Friday, April 18, 2008

Our No Rules Policy...


Sitting around HQ the other day, I realized we have no rules here. Given that the internet itself is synonymous with having no hard and fast rules, applying any rigidity to a blog is really a fool's pursuit.

So that would be Rule #1 of our No Rules Policy; No Fool's Pursuits Allowed.

Rule #2 is No Net Police Allowed, Nor Wanted, Nor Welcome. I so dislike people who think they're carrying a badge and wielding some authority as to what belongs and what does not. I've said some pretty rude things to board moderators over the years who are bound and determined to patrol their boards/forums like Wackenhut Guards. "No Lifer" is the term immediately coming to mind when I encounter these types. I refer not to the Wackenhuts, but rather martinet moderators.

I'm working on a Rule #3 right now. Maybe I'll just make it No Spitting On Floor. Used to be you'd see signs forbidding such behavior years and years ago, which always suggested to me that in some places it was perfectly fine to spit on the floor.

It's a first cousin to No Dumping Here. Does that mean dumping Over There is allowed?

One forum visited often by local media people, past and present, has a moderator who spanks those who stray off topic. He's also placed a filter in his software keyed to automatically bust you for using a handful of words, none of which are among the famous seven you can never say on television. Expletives here and there spice things up. "Sentence enhancers" can make an idea jump off of a page at you. Judicious use of certain words is a skill not all possess.

I've been wired for roughly 12 years now, which is a good bit longer than many. Yes, I know, a guy my age knows nothing about computers or the internet, right? "Road apples!" as my good buddy Scott Perkins used to say. It's unimportant to list all I do know. If you'd like to think otherwise, please feel free to underestimate me.

As noted in a previous post, being underestimated can, in time, be a very powerful tool to have at your disposal. Underestimating an individual helps only one person, the person you underestimated.

What's on my mind this time around is the blog and what it is.

By definition, it's a log, a journal. It's a listing of one's personal observations, experiences, likes, dislikes, grumbles, gripes, bitches, and moans.

Thanks for noticing, I do indeed offer my fair share of all of the aforementioned. Happy to not let you down. We aim to to please. If you don't see what you're looking for, beat it, we probably don't have it.

I had a blog several years ago, it was homemade.
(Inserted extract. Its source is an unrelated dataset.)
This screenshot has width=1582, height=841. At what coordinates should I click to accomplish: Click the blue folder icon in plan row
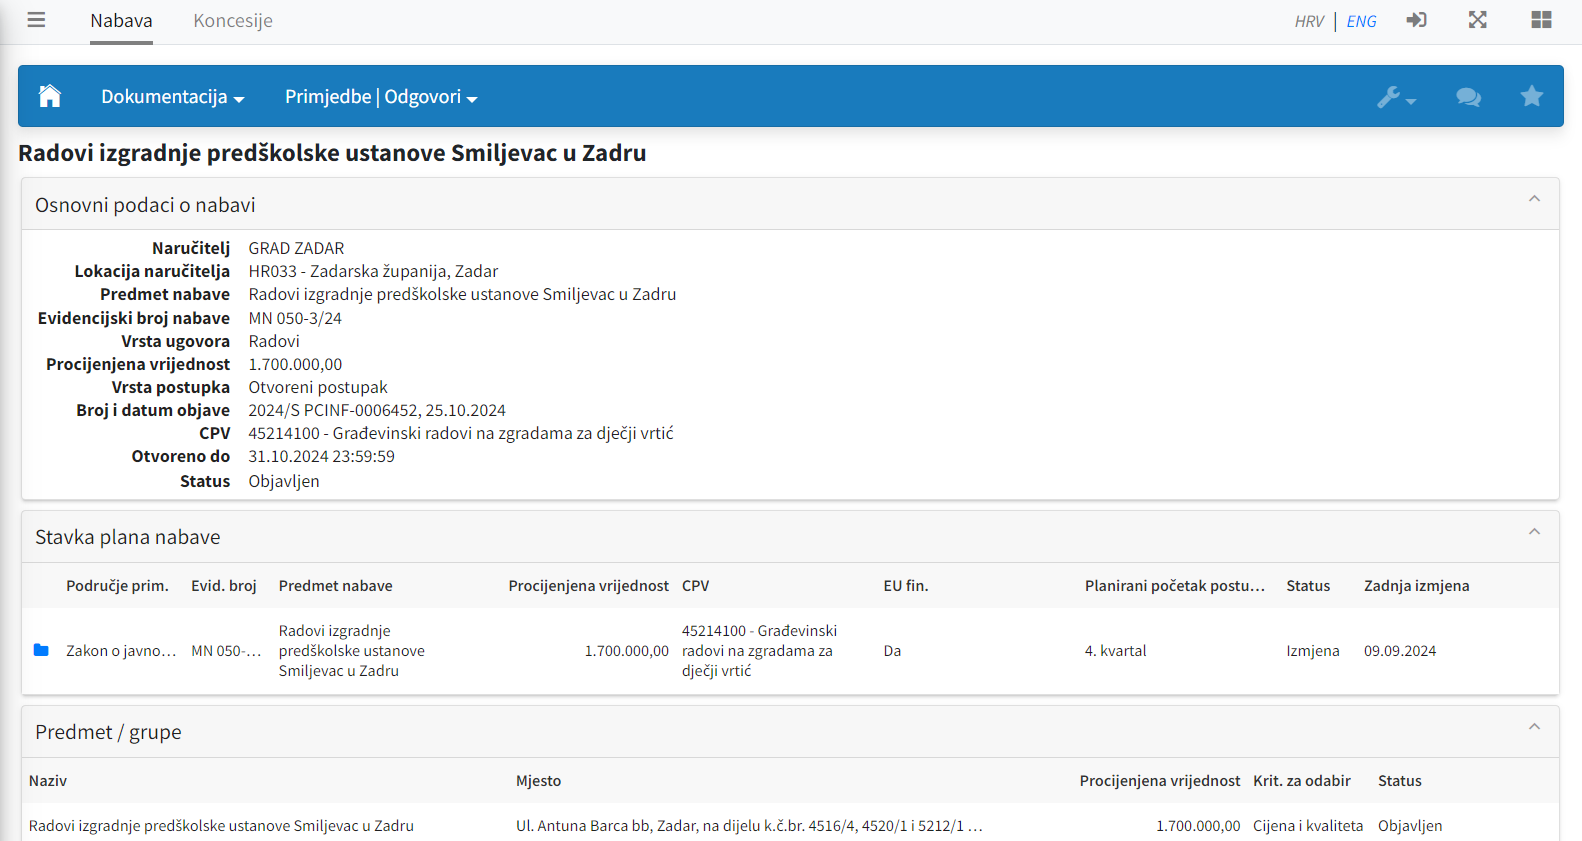[x=41, y=650]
I wrote some simple HTML tags to create a page, put it on that "free" space so graciously given me by my then ISP, and would often make a post or two. It was not interactive, mostly because I then lacked the skill to write code to make it so at the time. Now that I have the skill, who needs it?

Blogger.com has made life so much easier. Anyone who reads a blog has internet access, and with that you are but a few mouse clicks away from having a blog of your own. Yes! You, too, can have a blog.

One of the best ways to get yourself a widely read blog right away is to enable the option which allows readers to post a response to whatever it is you said. That way malcontents who have nothing better to do than sit at a keypad and complain can heave rocks at you without you knowing who they are.

Having that suite in The Hotel Anonymous sure gives some people stones, including those they can throw.

Get evicted from that suite, and the stones just go away.

What I've done here, simply, is made life easy for everyone. You're so very welcome.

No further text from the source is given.